Document section:
+---+
“Did you know that Orthodox Jewish men thank God in their prayers that they weren’t born women?”
The male Israeli tour guide asking me the question was either yanking my chain or seeking to inform. I didn’t know which. I was leaning against an ancient building in Jerusalem to peel off all the outer clothing I had been required as a woman to don in order to tour some of the religious sites in the Holy City.
“Yes, I am aware of that.” I responded, recalling a presentation on prejudice I had given in a college psychology class in which I had shared that sexist gem.
My male business colleagues and I had all dressed the same for the desert heat — conservative knee-length, walking shorts worn with a t-shirt and comfortable shoes. Not inconvenienced by additional clothing requirements, they walked on ahead down a side street looking for souvenirs for their families. They were laughing and chatting with one other, totally oblivious to my forced separate-ness and unaware of their own privilege. I felt very alone.
That business trip to Israel in the late 90’s was my first exposure, outside the U.S., to the fundamental way religion is used to propagate societies in which women are valued less than men.Yes, that includes Christianity as practiced by many denominations in my own country.
I’ve traveled far and wide in the last five years and I’ve seen, first hand, how religious teachings form the foundation for subjugating half the population. It hasn’t escaped my notice that women have achieved more equal rights in countries that have shed religious trappings and embraced the secular in all public institutions.
As a follower of Jesus Christ, I find it sadly ironic that these secular societies often exhibit more empathy in regards to human rights than societies proclaiming themselves devout Christians, Buddhists, Muslims and Hindus.
I am touring a part of the world that is culturally rich and wonderfully exotic in its beauty; but by most estimates, Asia is missing more than 100 million females due to gender-specific abortions, infanticide, and neglect.
+---+
Instructions for the task:
Write out the passage of the essay on religion and women's status between "The male Israeli" and "the Holy City.", inclusive, with no changes.
+---+
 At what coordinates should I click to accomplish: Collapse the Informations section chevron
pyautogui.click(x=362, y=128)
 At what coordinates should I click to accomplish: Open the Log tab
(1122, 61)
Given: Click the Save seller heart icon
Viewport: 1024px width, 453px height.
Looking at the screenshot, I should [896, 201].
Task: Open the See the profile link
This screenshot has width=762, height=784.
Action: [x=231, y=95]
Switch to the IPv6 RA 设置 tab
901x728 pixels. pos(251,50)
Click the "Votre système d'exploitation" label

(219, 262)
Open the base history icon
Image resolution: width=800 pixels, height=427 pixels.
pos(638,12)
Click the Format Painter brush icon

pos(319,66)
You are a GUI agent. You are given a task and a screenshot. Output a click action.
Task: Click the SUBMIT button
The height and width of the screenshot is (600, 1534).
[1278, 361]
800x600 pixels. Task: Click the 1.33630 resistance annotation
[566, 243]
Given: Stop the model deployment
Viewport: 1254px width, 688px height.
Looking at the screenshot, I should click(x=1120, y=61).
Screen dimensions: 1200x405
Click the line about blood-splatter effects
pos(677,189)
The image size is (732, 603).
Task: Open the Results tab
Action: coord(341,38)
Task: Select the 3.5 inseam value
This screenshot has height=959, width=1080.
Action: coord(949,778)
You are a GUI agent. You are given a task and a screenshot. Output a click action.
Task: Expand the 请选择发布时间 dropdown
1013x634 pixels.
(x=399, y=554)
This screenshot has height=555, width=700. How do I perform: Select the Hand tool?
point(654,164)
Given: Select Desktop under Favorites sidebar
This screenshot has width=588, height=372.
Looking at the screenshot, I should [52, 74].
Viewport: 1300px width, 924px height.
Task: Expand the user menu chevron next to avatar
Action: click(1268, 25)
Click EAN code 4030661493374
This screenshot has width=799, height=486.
+---+
Written response:
The male Israeli tour guide asking me the question was either yanking my chain or seeking to inform. I didn’t know which. I was leaning against an ancient building in Jerusalem to peel off all the outer clothing I had been required as a woman to don in order to tour some of the religious sites in the Holy City.